You aren’t alone if you’ve ever wondered if you’re being pushy. Even the most seasoned professionals and entrepreneurs have wondered at times if they are.  

The question of being pushy may have more to do with your mindset about it than with selling your product or service. Most people who worry about being too pushy err on the side of being too timid when it comes to promoting themselves. 

I quit my job 20 years ago because I was terrified of being pushy. At the time I thought “sales” was a four-letter word. Never mind that it has five letters – it just felt bad.  

I thought sales meant doing something to people for my own gain rather than for them. What I have realized since is that sales is not about getting something for yourself, it’s about providing more service. That shift in mindset has made a big difference for me.  

If you’re authentic about what you do and why you do it, you won’t be perceived as being pushy when talking to prospects. You’re not selling, you’re simply opening people up to the opportunity of getting help from you. 

When talking about the solutions you offer, make sure you diagnose before you prescribe. Do that and it’s unlikely you’ll be seen as pushy. Let me give you an example.  

Not that long ago, I was being considered as a keynote speaker for an event I really wanted. The audience was ideal for my business and the destination was super exotic. But based on what the program organizer said, I wasn’t sure I was a perfect fit.  
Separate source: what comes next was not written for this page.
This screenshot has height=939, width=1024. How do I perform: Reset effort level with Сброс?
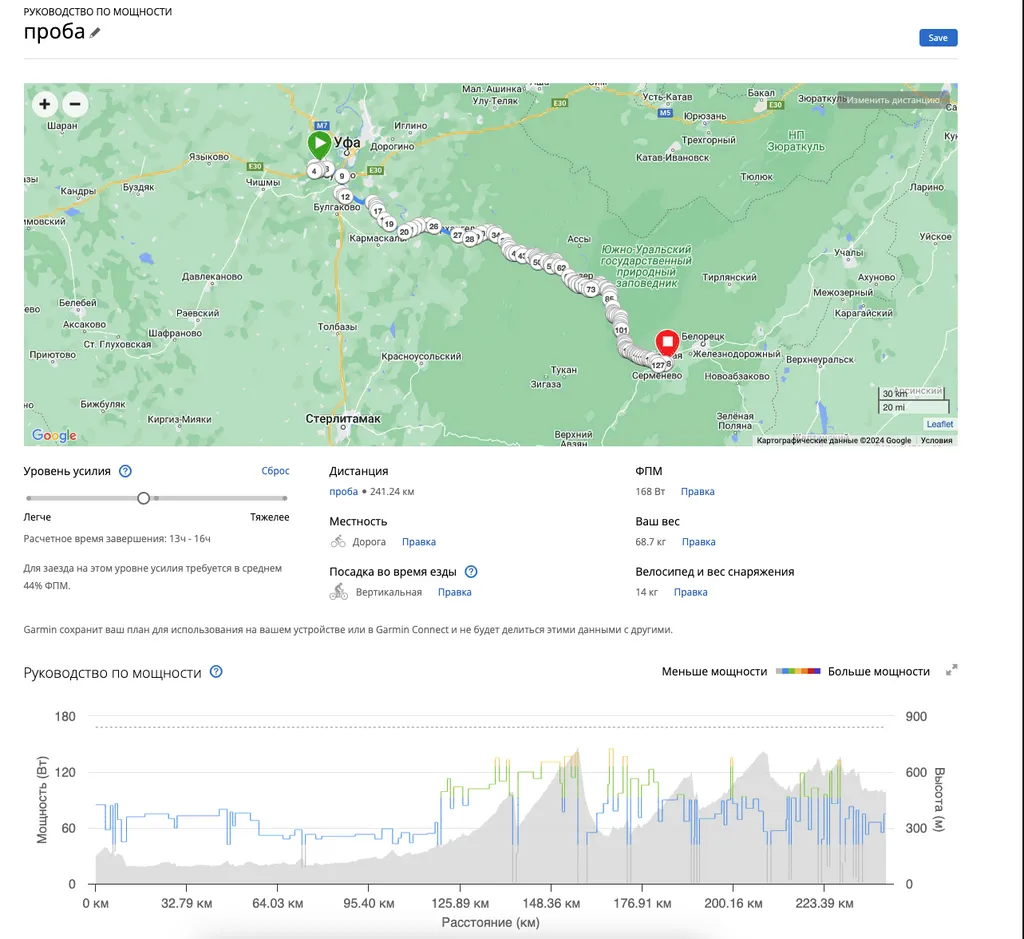tap(275, 471)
If I was being pushy about getting the gig, I would have called them with a list of the top five reasons they should hire me. Instead, I told them, “The first thing I want to find out is if I’m a good fit for your audience. Would you mind if I asked you a few questions?”  

Making it about them was more effective than talking about me. During that 20-minute phone call, I was able to diagnose that I would be a good fit for their group, and I could give them exactly what they wanted.  

I was committed to figuring out with them if I truly was the best fit. Would I provide value rather than trying to shoehorn myself in their event? Once that was established, then it was my job to sell myself, or prescribe a solution to their problem. I wasn’t being pushy. I was offering them what they wanted.  

When you’re about to offer your services to a prospect or client, think of it as a partnership with them and solve together how you can provide the value they are looking for.  

Ask yourself, “How can I be seen as more of an advocate than a salesperson?” Your answer to that question could very well end up being the best solution to their problem.